THE PROBLEM - Pull out every line of the listing below where "Mien" appears.
↓↓↓
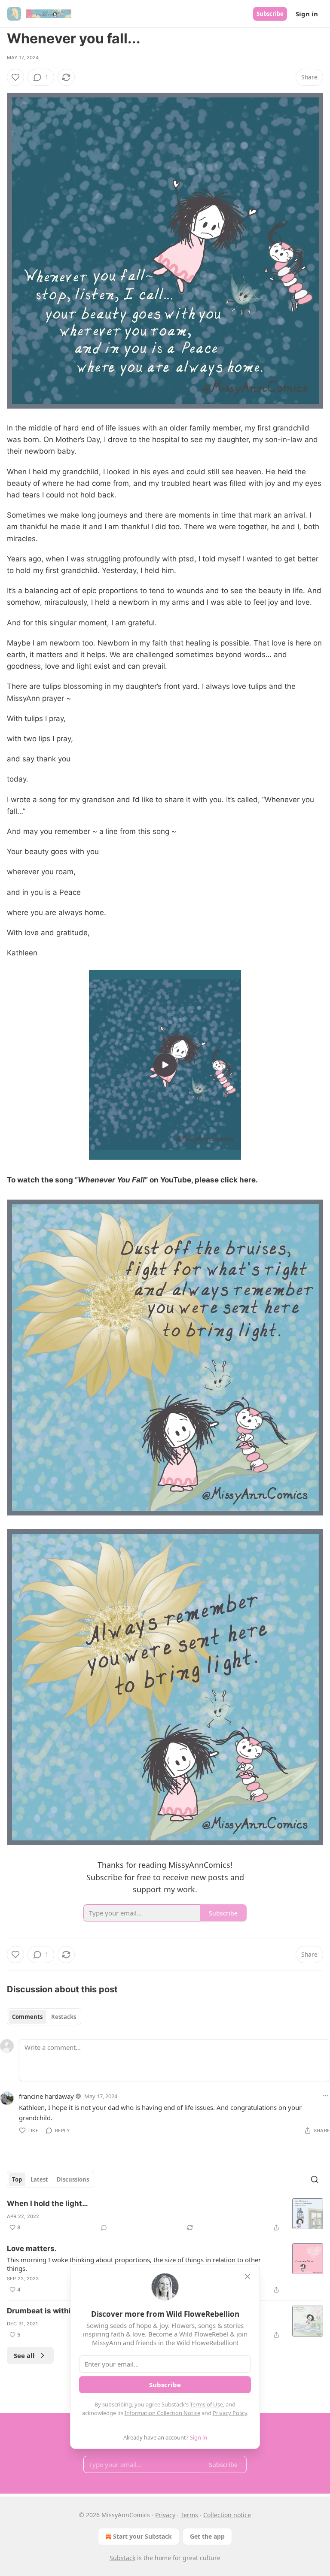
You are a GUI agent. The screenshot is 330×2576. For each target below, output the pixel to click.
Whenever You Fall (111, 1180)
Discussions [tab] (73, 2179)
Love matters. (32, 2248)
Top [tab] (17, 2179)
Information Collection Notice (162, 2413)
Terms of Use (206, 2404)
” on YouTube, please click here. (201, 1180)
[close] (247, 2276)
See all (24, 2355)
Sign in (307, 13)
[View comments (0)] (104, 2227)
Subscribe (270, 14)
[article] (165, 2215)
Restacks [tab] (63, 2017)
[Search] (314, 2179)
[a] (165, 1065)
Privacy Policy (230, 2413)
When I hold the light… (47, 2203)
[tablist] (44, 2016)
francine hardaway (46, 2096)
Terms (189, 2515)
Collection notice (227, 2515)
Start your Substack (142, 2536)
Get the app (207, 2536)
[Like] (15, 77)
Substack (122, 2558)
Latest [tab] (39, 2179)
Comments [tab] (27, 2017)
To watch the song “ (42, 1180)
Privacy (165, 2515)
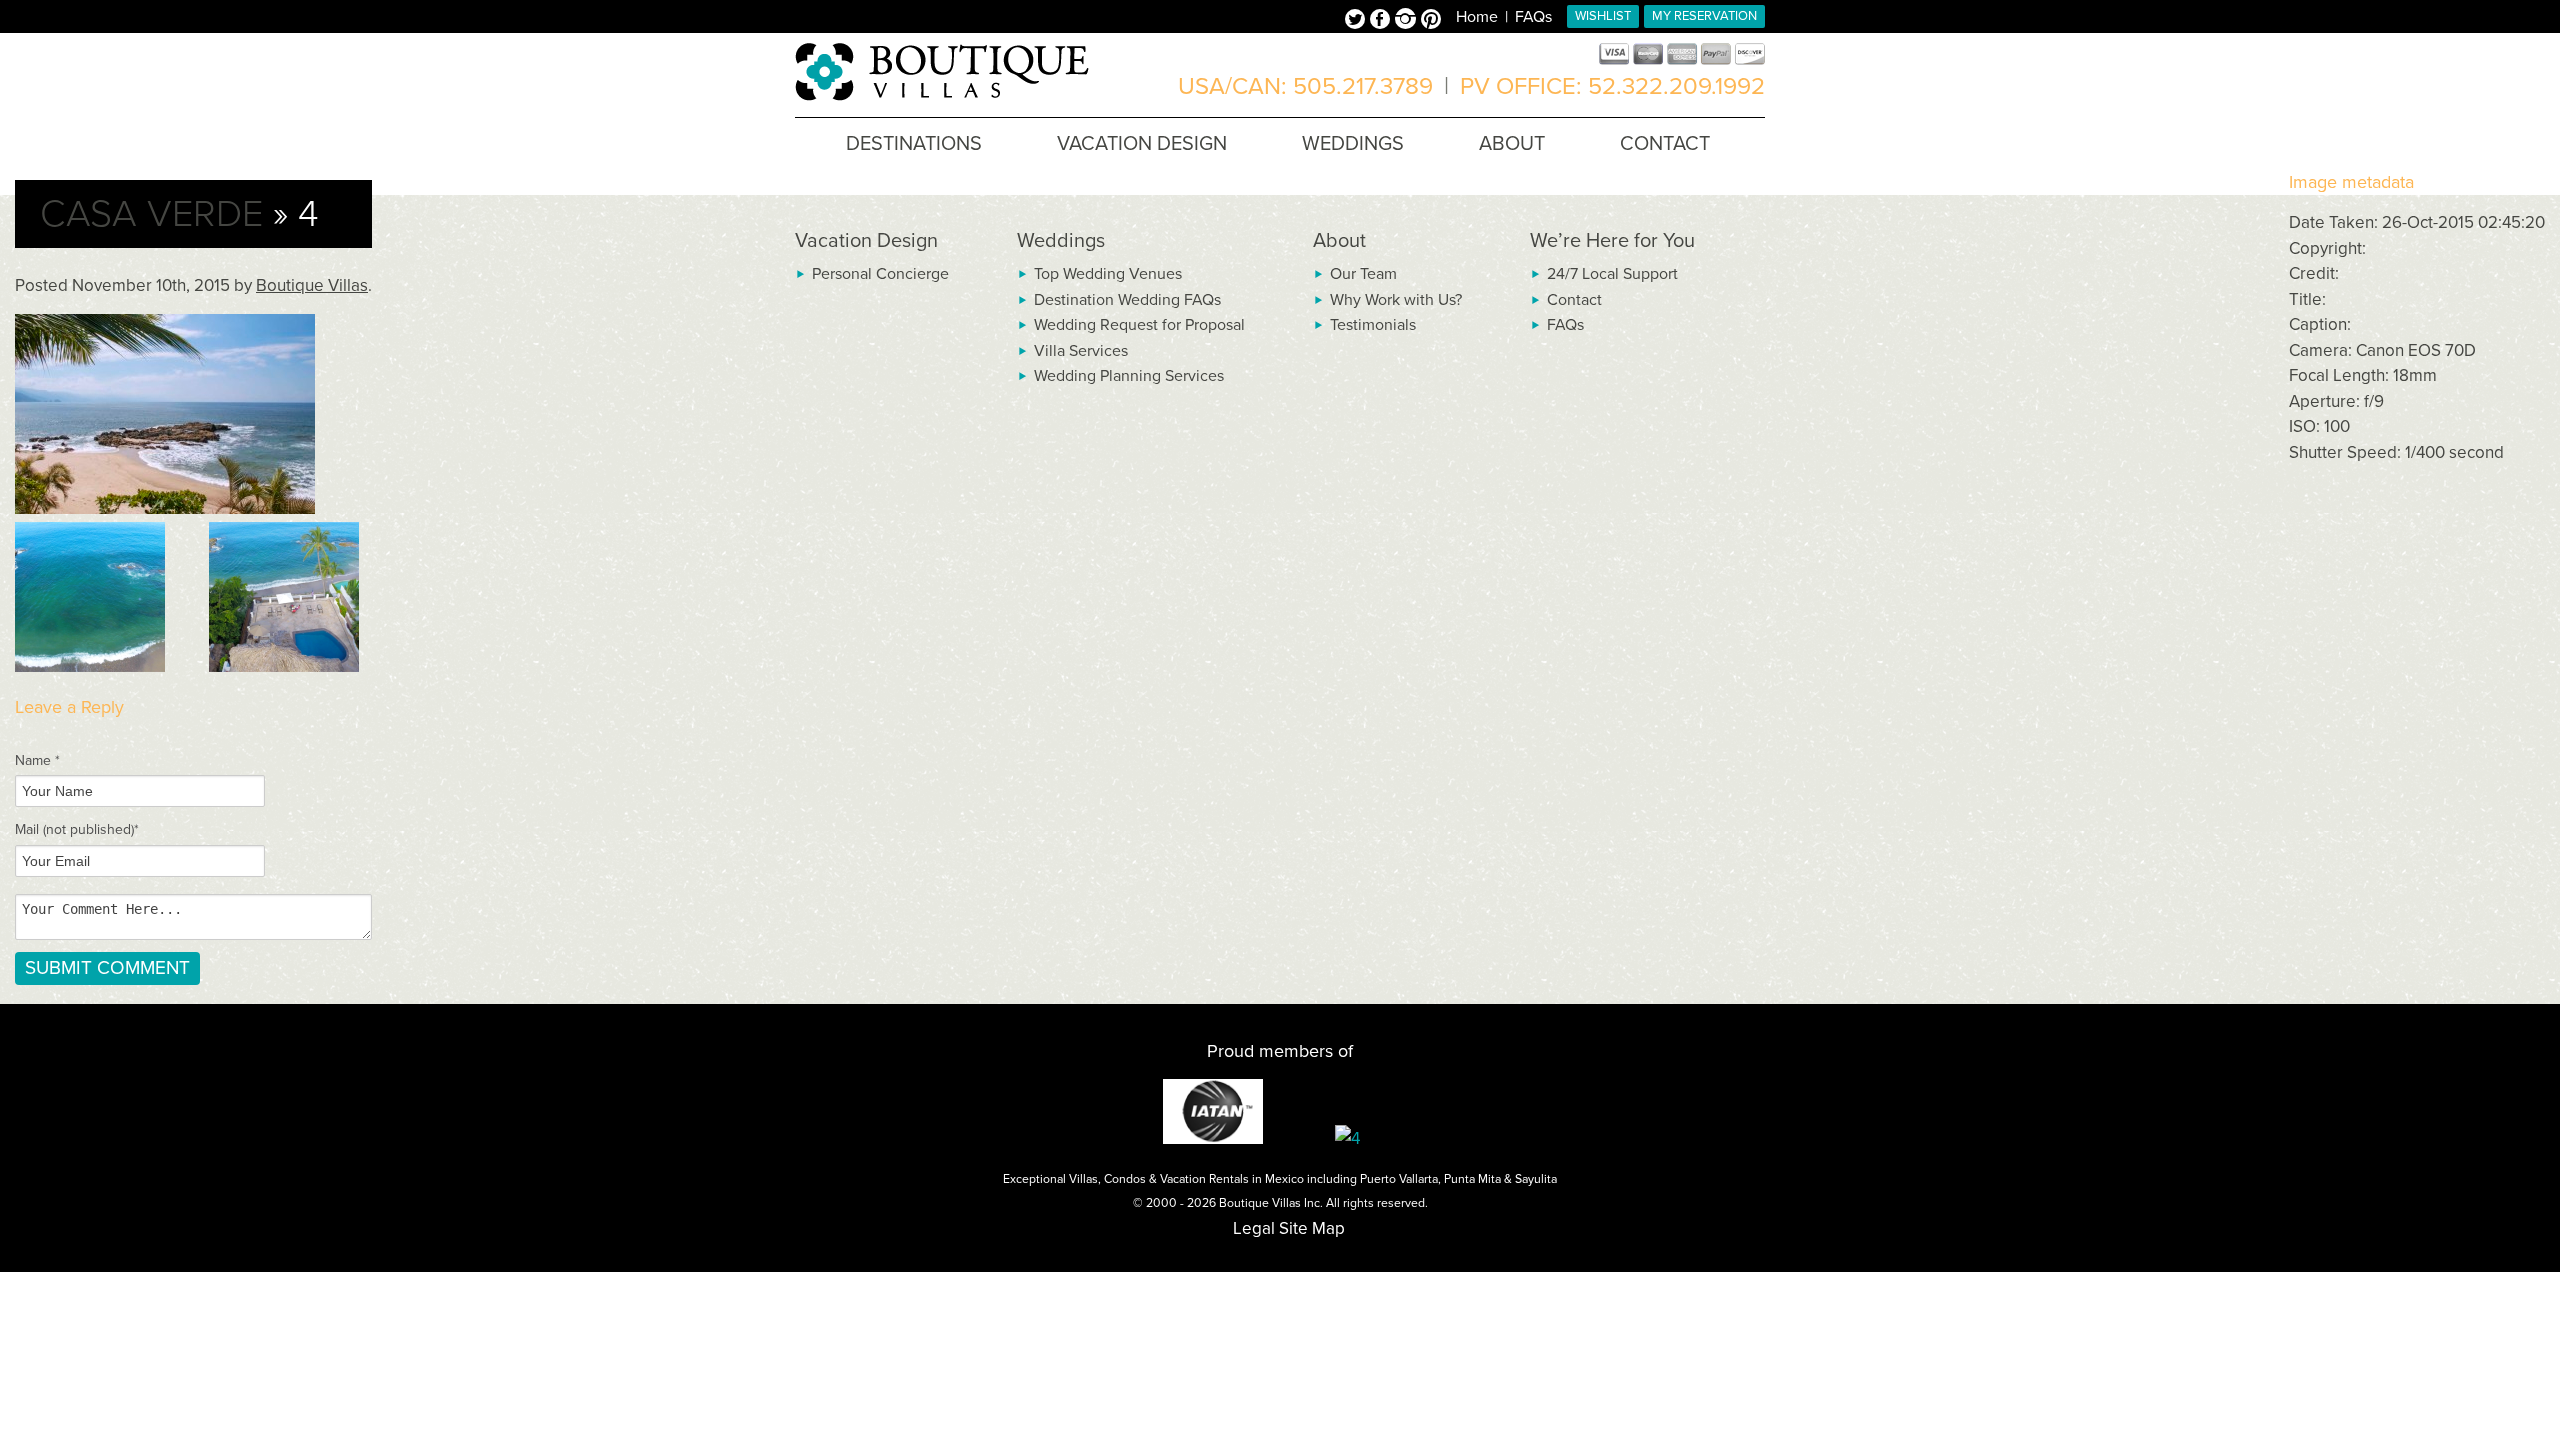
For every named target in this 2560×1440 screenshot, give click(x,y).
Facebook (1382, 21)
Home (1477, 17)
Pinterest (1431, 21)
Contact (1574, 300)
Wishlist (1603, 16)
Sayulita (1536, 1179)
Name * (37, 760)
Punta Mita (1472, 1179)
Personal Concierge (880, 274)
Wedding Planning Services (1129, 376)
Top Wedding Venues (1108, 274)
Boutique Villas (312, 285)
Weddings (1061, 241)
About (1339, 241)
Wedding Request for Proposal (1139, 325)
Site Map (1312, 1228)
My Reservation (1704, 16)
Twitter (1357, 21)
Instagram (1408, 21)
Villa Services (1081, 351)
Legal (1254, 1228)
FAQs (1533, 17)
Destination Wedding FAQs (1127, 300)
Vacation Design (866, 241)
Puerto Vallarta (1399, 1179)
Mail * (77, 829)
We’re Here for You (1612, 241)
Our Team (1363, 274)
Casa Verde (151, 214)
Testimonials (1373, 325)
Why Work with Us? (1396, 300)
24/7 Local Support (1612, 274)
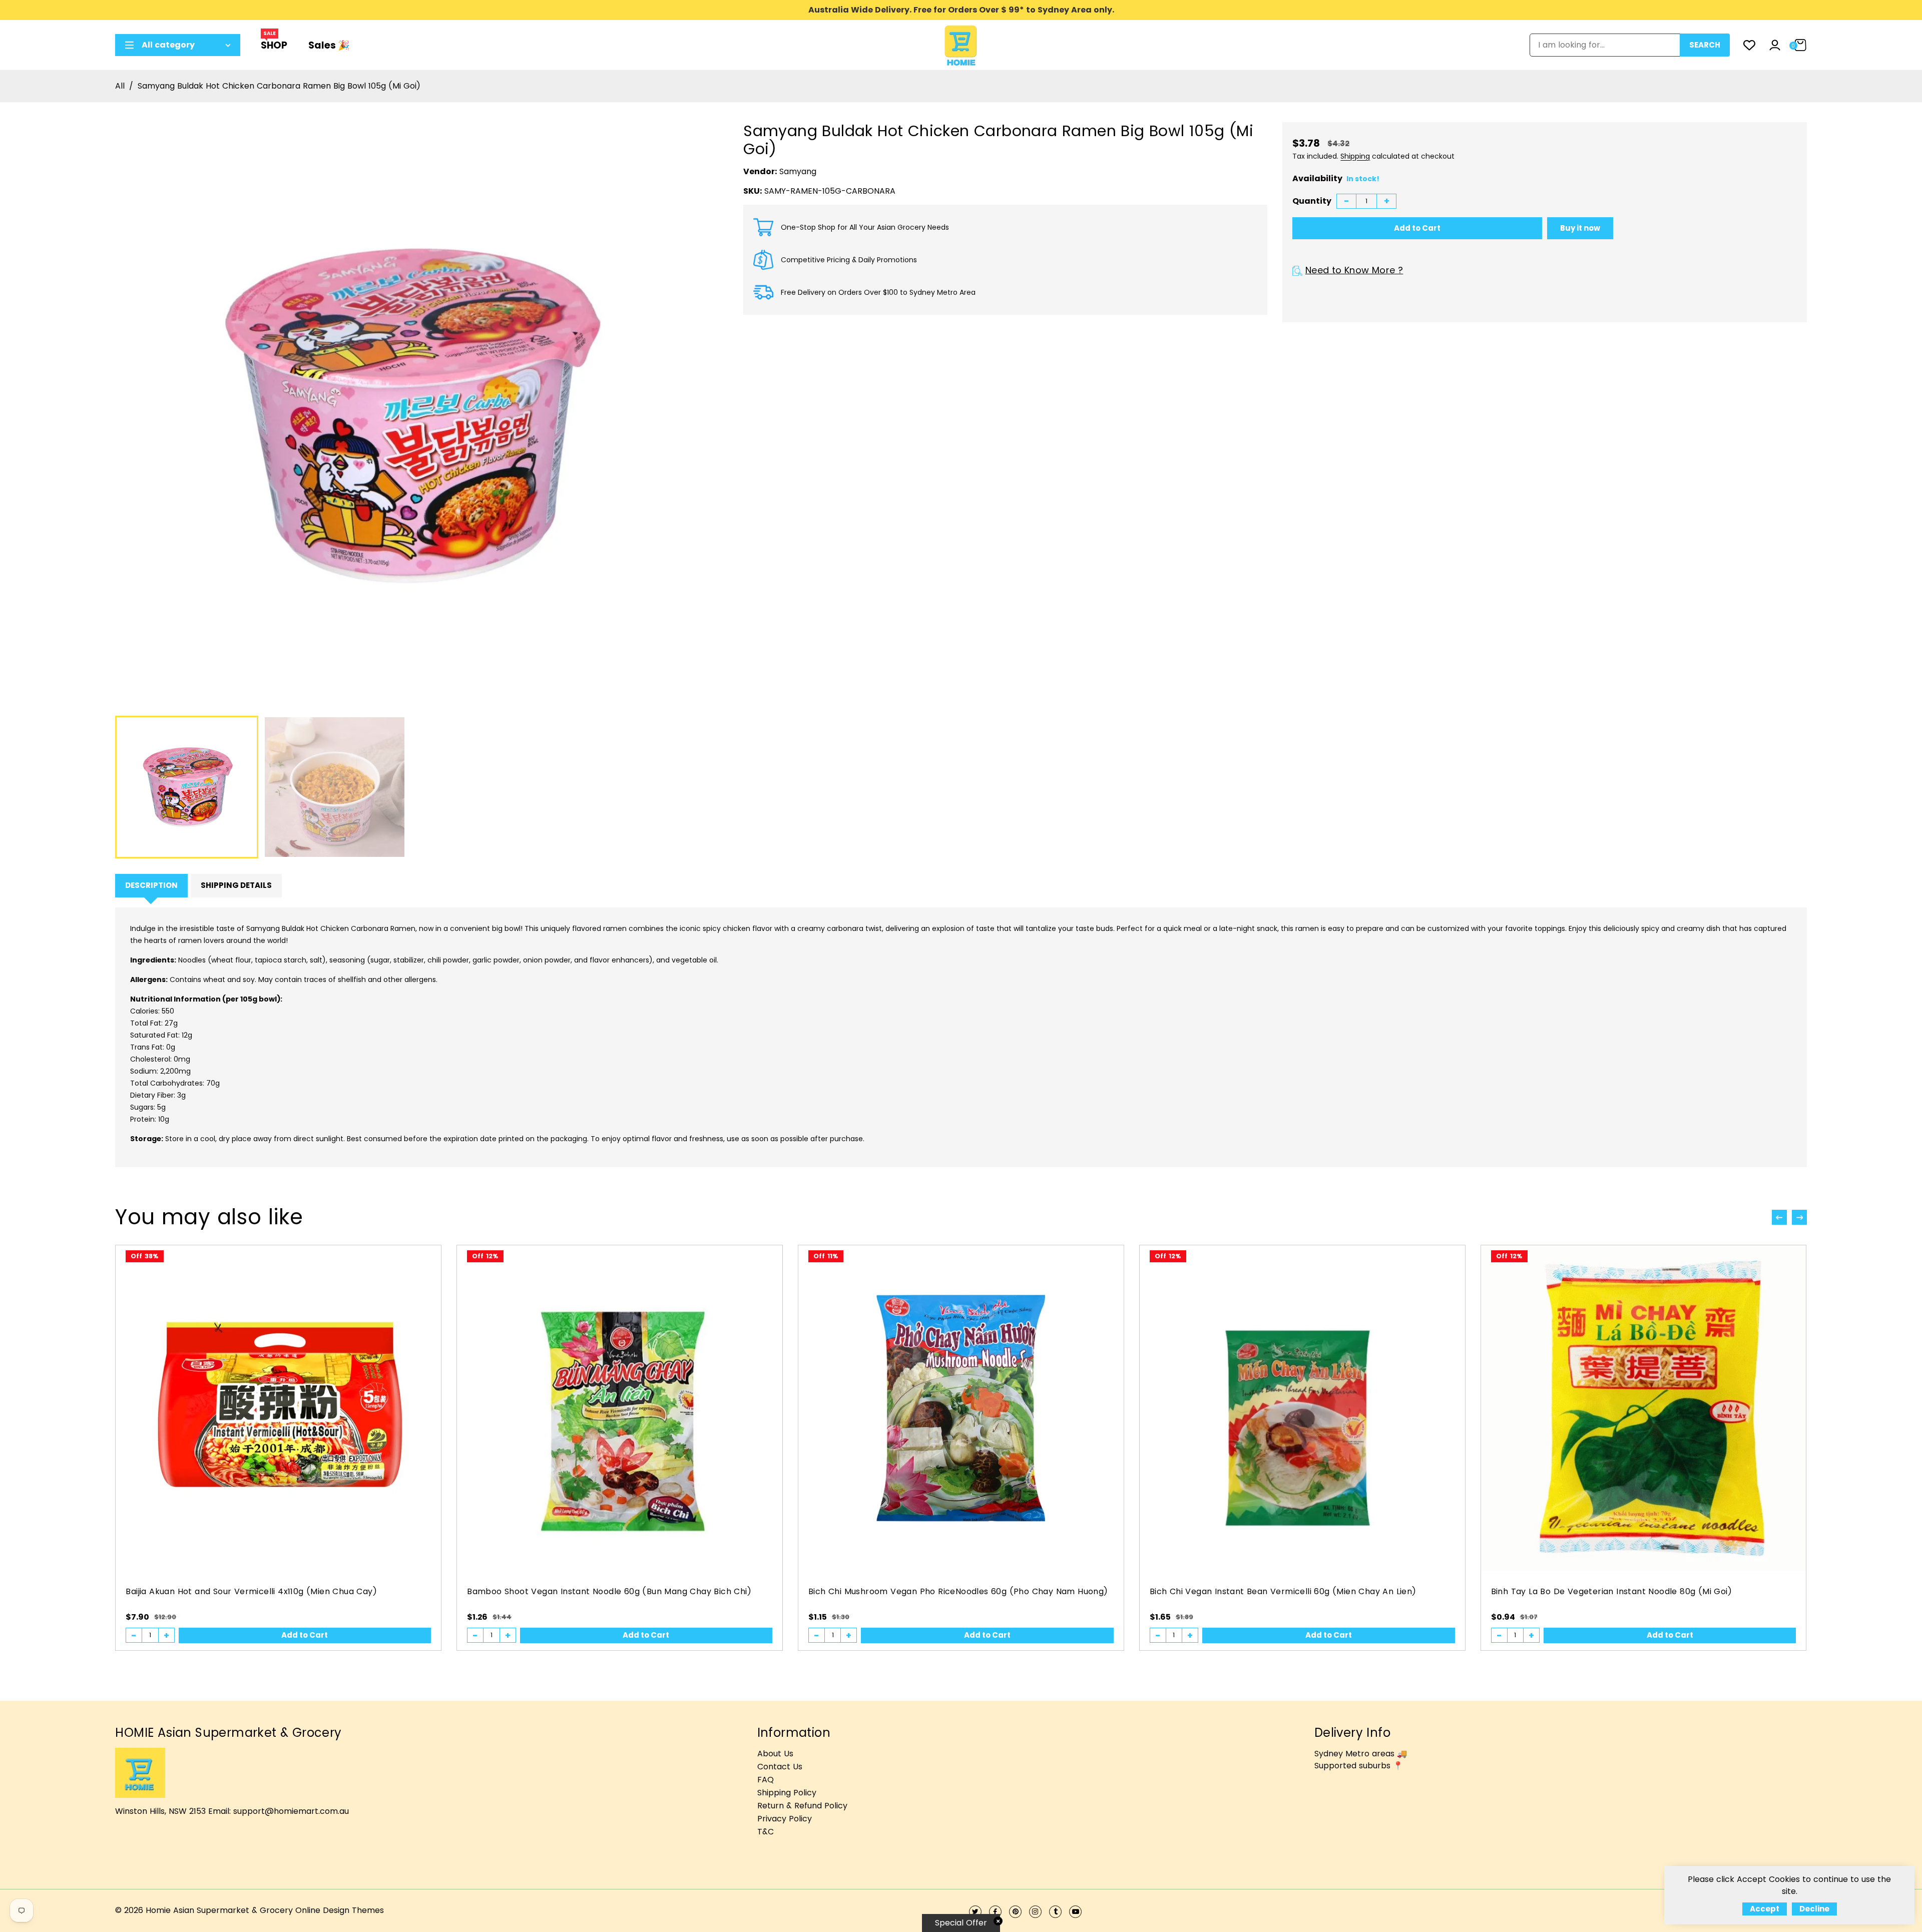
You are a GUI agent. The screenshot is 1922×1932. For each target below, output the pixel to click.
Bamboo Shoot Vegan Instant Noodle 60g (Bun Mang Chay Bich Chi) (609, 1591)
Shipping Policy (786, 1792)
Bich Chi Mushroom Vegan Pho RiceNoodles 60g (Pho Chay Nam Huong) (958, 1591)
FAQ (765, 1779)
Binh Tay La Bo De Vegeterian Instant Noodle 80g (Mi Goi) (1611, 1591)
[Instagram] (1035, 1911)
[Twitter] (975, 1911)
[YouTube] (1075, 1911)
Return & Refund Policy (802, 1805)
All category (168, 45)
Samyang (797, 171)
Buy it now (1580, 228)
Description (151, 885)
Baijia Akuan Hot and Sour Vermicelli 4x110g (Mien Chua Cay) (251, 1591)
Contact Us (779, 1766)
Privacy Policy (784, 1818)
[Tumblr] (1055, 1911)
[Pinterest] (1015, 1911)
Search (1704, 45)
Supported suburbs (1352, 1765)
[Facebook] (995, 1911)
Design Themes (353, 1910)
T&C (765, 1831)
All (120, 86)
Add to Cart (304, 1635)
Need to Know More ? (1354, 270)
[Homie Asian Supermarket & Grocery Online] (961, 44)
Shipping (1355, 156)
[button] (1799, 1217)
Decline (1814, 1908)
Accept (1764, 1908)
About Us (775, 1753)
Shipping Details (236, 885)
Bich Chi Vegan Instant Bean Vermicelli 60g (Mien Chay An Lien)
↑↑↑
OUTPUT FOR THIS EXERCISE -
Baijia Akuan Hot and Sour Vermicelli 4x110g (Mien Chua Cay) (251, 1591)
Bich Chi Vegan Instant Bean Vermicelli 60g (Mien Chay An Lien)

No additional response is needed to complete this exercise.